Pith Home Goods Bring People Together
Over the past two years, the pandemic has taken away many things from many people—measured in both lives and livelihoods—but perhaps the most pervasive loss has been that of connection. Confined to our homes, we were forced to socialize through screens, a weak facsimile of genuine interaction that has taken a serious toll on mental health, the scope of which we are only beginning to understand. For Jonah Reider, the young chef who first founded Pith Supper Club several years ago in his Columbia University dorm room before upgrading it into a full-time venture, hosting a handful of guests for dinner at his home in New York a few times a month, lockdown forced him into an extended hiatus, but it also offered an opportunity for growth. "I sort of secretly enjoyed it being shut down during the pandemic, having an opportunity to think about why I was doing the supper club. I always knew the answer, I always said the same thing: I like home cooking," he explains. "Once the pandemic was ending, everyone was messaging like, 'When's the supper club opening?' and I was dreading it a little bit. I was feeling like, 'Ugh, I don't want to go back to exactly what I was doing.'"

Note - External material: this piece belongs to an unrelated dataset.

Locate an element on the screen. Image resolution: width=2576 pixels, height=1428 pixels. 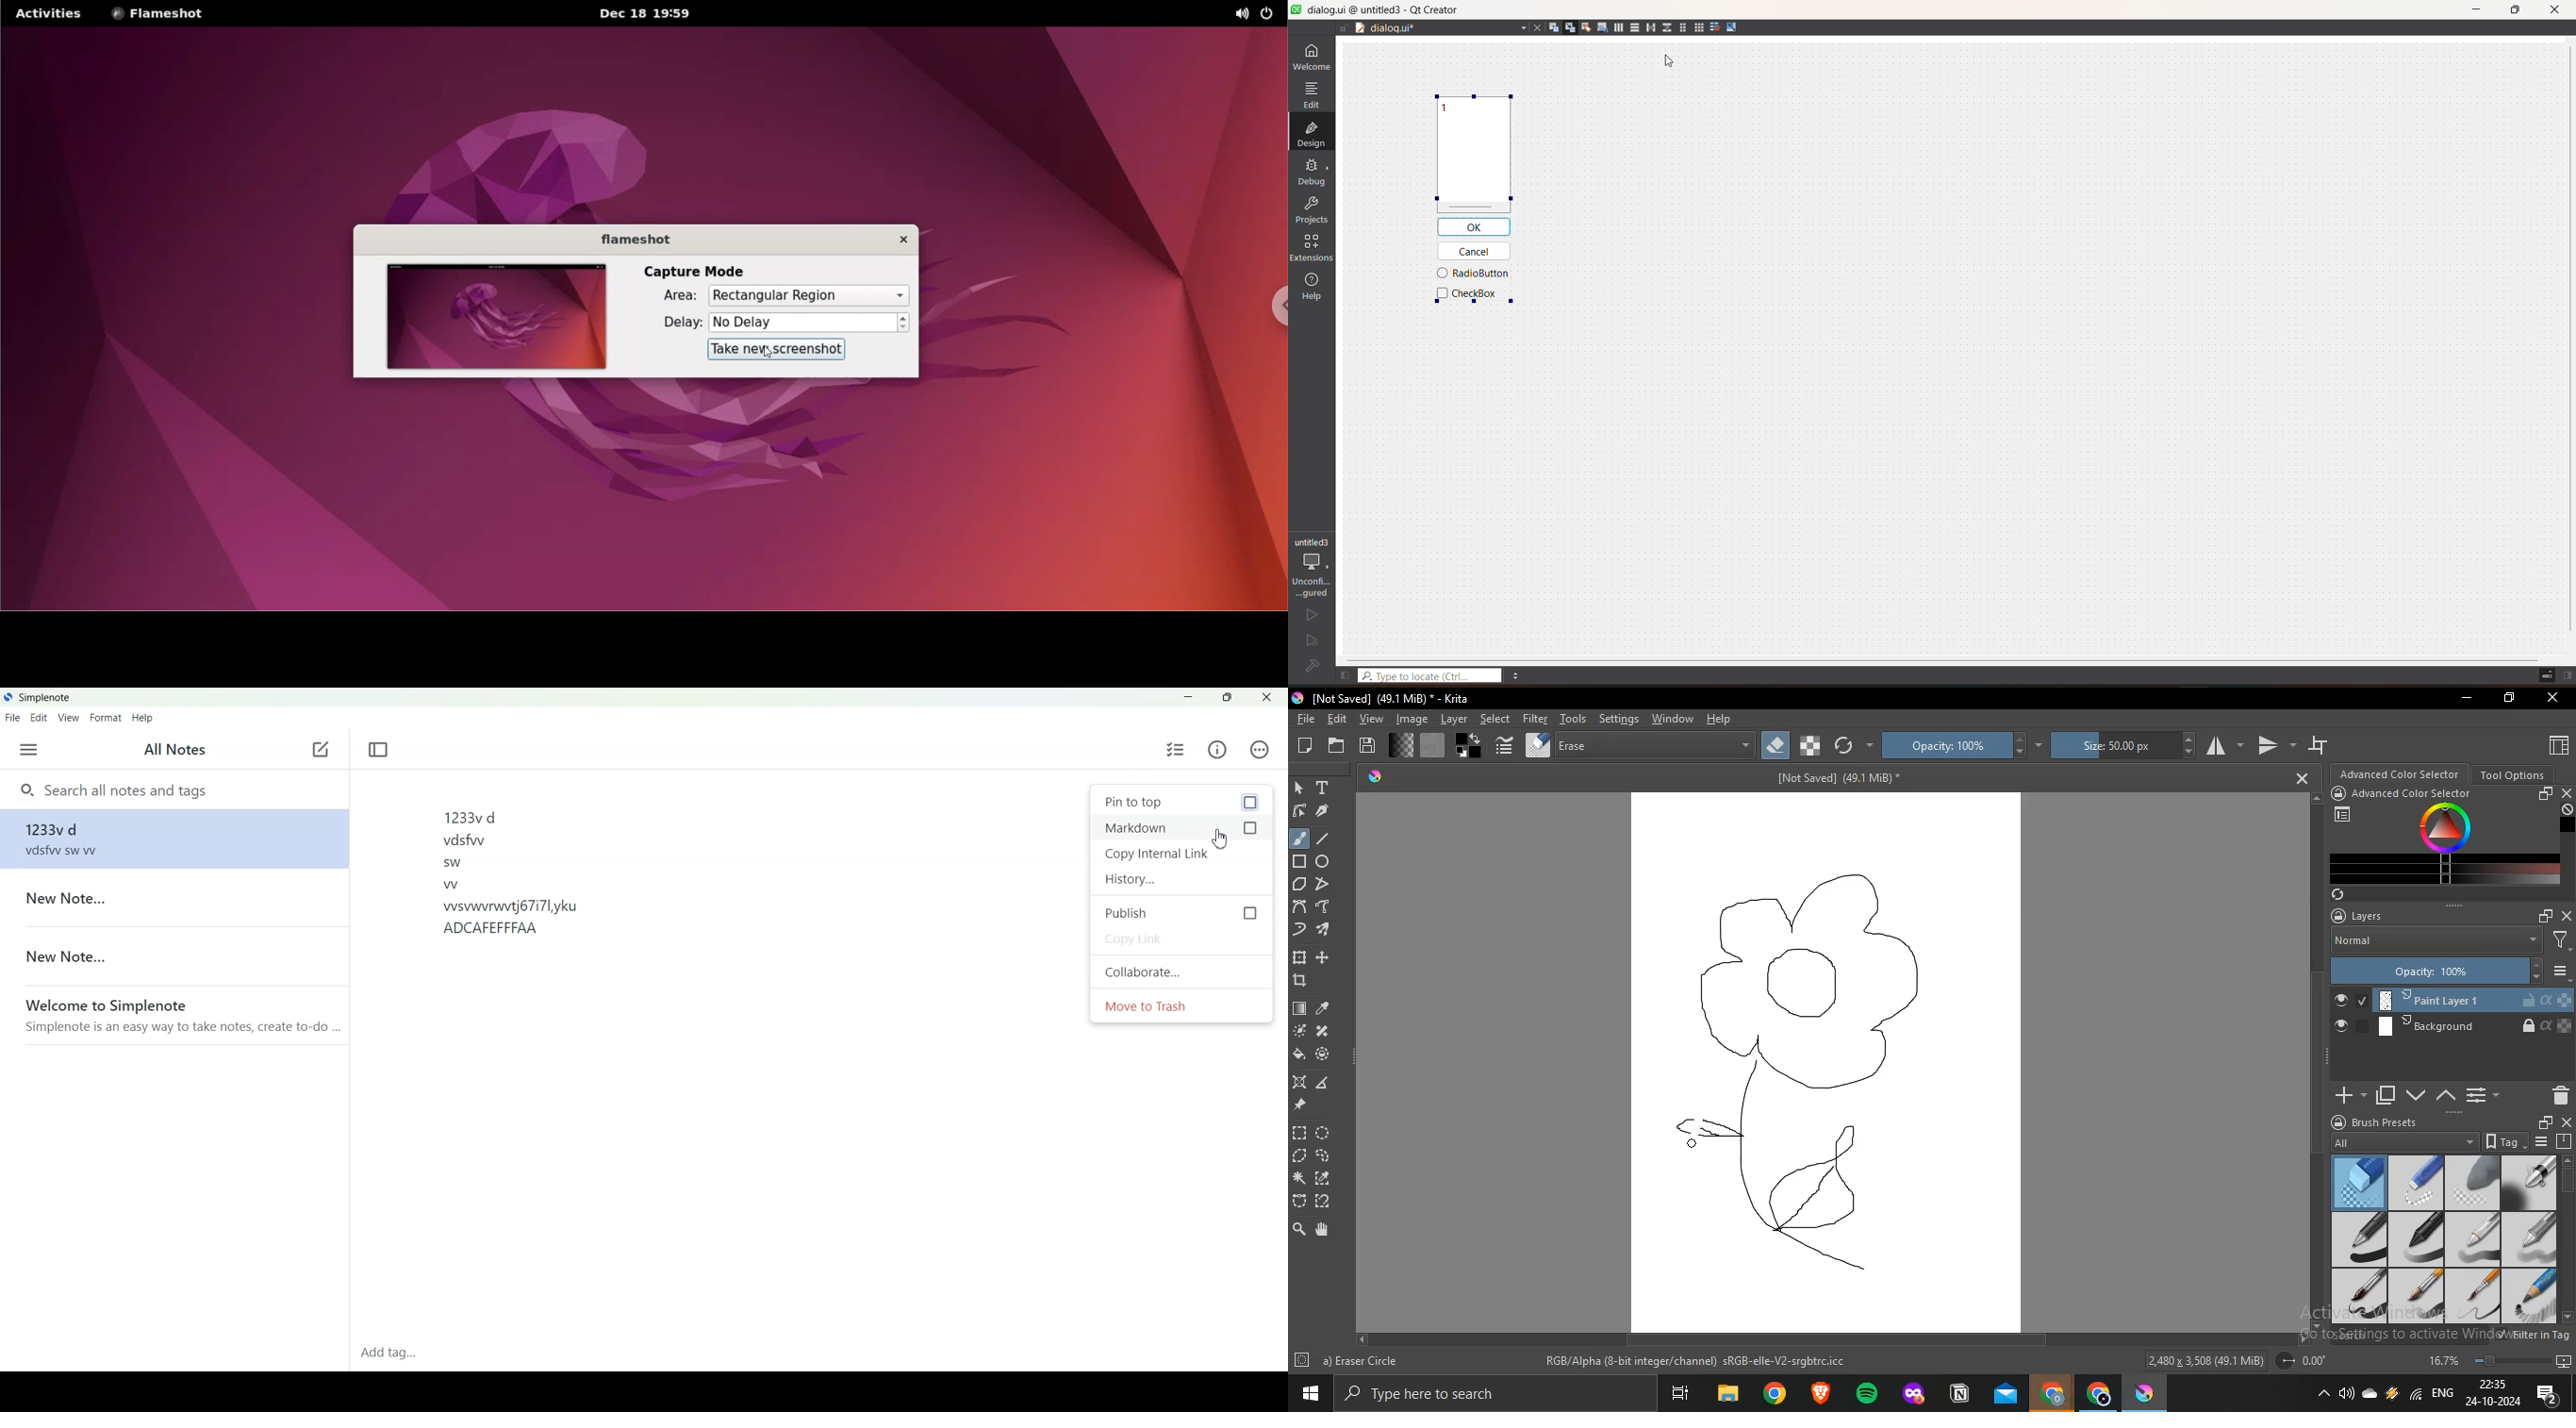
sample color from layer or image is located at coordinates (1324, 1009).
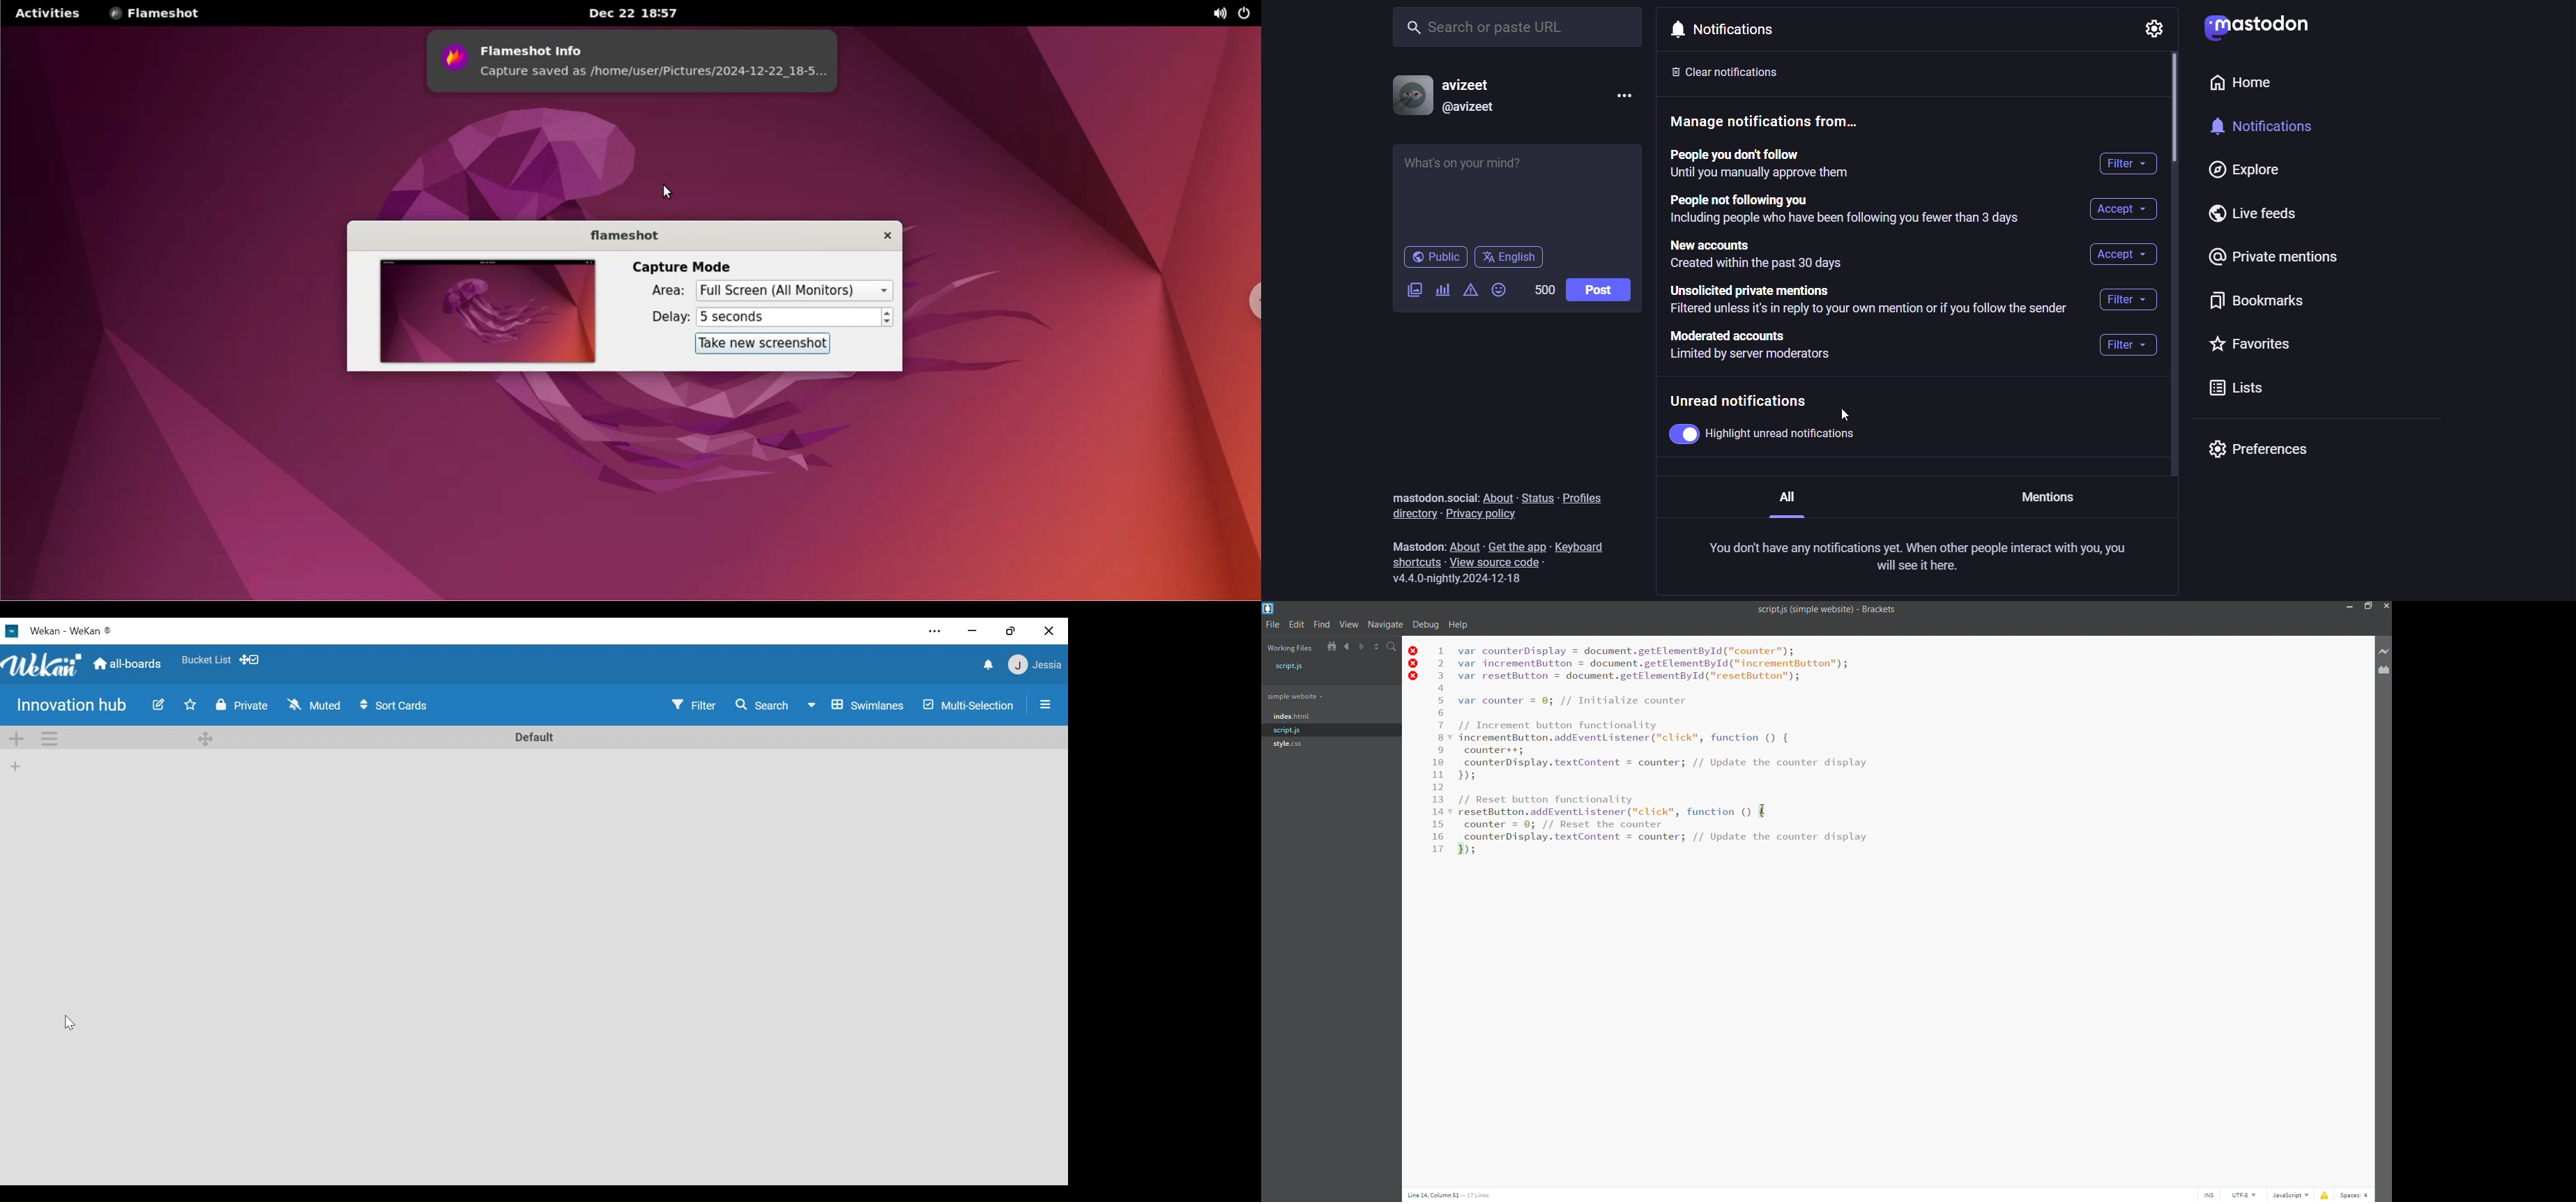 This screenshot has width=2576, height=1204. I want to click on lists, so click(2233, 387).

The solution was Pith Home Goods, a line of elevated sauces, vinegars, confitures, and other ingredients for home cooking he launched with his then-fiancée Sarah in April. After the first drop, featuring selections such as cumari chili vinegar and preserved fava beans with lemons, sold out in a day, the now-married couple realized they had tapped into a widespread newfound hunger for creativity and experimentation in the kitchen, even as restaurants reopened and filled to capacity. "I think that the trend towards home cooking is going to stay at least for a while because people are discovering that it's just a joyful and creative and simple part of life," Sarah says. "We just want to make it as easy as possible and share ingredients we love to elevate everyday eating and living."
Unlike the meal kits-for-one so many restaurants began offering to those without the time, energy, or interest to cook dinner for themselves night after night, Pith Home Goods are designed explicitly for a social experience, part of the Reiders's aspiration to rekindle a love of dinner parties. "You can be a not-very-good cook and still be a great host," Jonah says. "Although these products are very delicious to eat on your own, I think they really shine in the social capacity. The idea is that you can be a bad cook and use these products and tap into a sense of creativity and culinary arts that feels inaccessible to most people."
Several months in, Pith has already developed a number of enticing offerings, all of which the couple currently makes by hand. The minuscule batches and hand-drawn labels are the marks of a homegrown enterprise, but the flavor combinations, like a rhubarb champagne mignonette and a cherry and hibiscus jelly, are proof of two very discerning palates. They develop new products organically and improvisationally, trusting their own taste to guide them in unexpected directions. "I think the starting point is just thinking about what's in season that month," says Sarah. "We'll walk around the market, look at what catches our eye, and then think about different combinations and brainstorm."
As the city and the country reopen, the Reiders are starting to host dinner parties again, and they hope others do so as well. Pith Home Goods, now available online for nationwide delivery, are meant to help bring people together, even—or perhaps especially—for the first-time cook. "It requires a little bit of effort to serve. I don't think it's anything challenging, but you have to mix these with something and put it on a plate," Jonah says. "That's all you need to do and you'll feel really accomplished and satiated. That's the difference, and it's something we told ourselves from the beginning. We don't want to make products that are ready to eat, we want to make products that are ready to cook with, ready to use."